Once the pictures are removed, reproduce what is left of the data below exactly.

(Entries taken from a collection)
▬▬▬

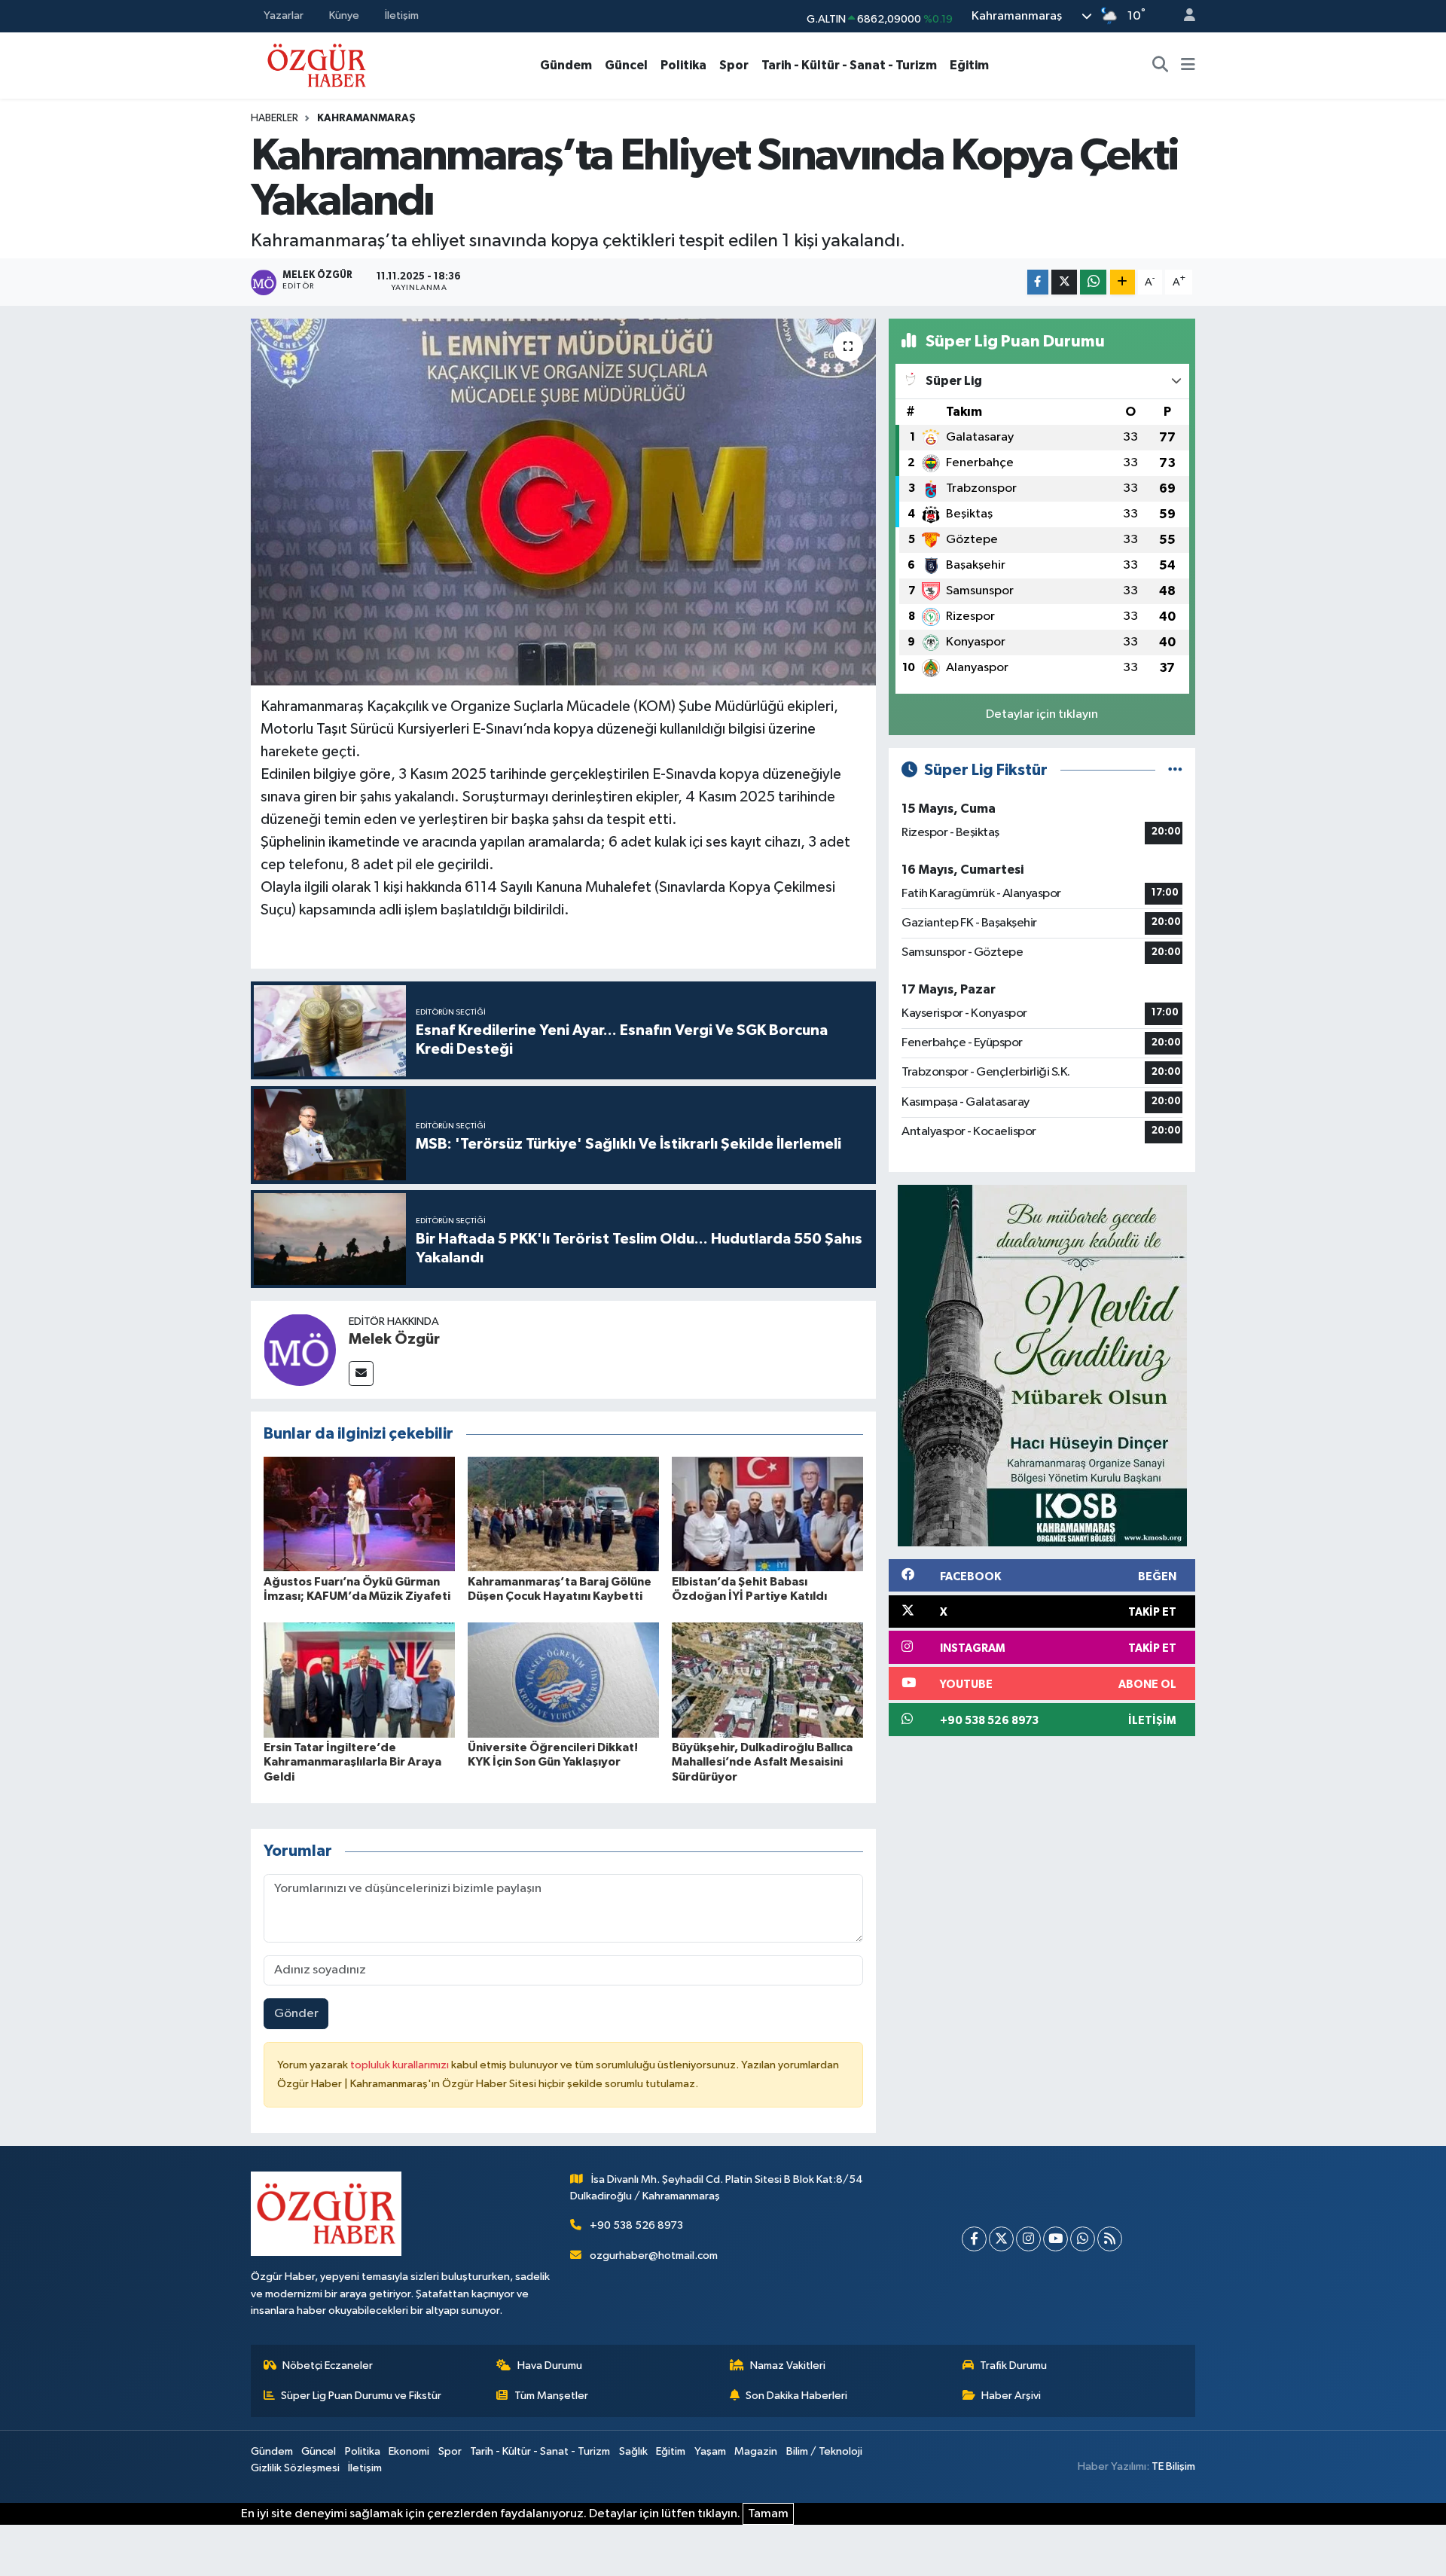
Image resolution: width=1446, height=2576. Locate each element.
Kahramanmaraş (366, 118)
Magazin (755, 2451)
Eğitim (969, 65)
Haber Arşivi (1011, 2395)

▬▬▬

ANSWER FOR THIS EXERCISE:
Image resolution: width=1446, height=2576. Locate each element.
Kahramanmaraş (366, 118)
Magazin (755, 2451)
Eğitim (969, 65)
Haber Arşivi (1011, 2395)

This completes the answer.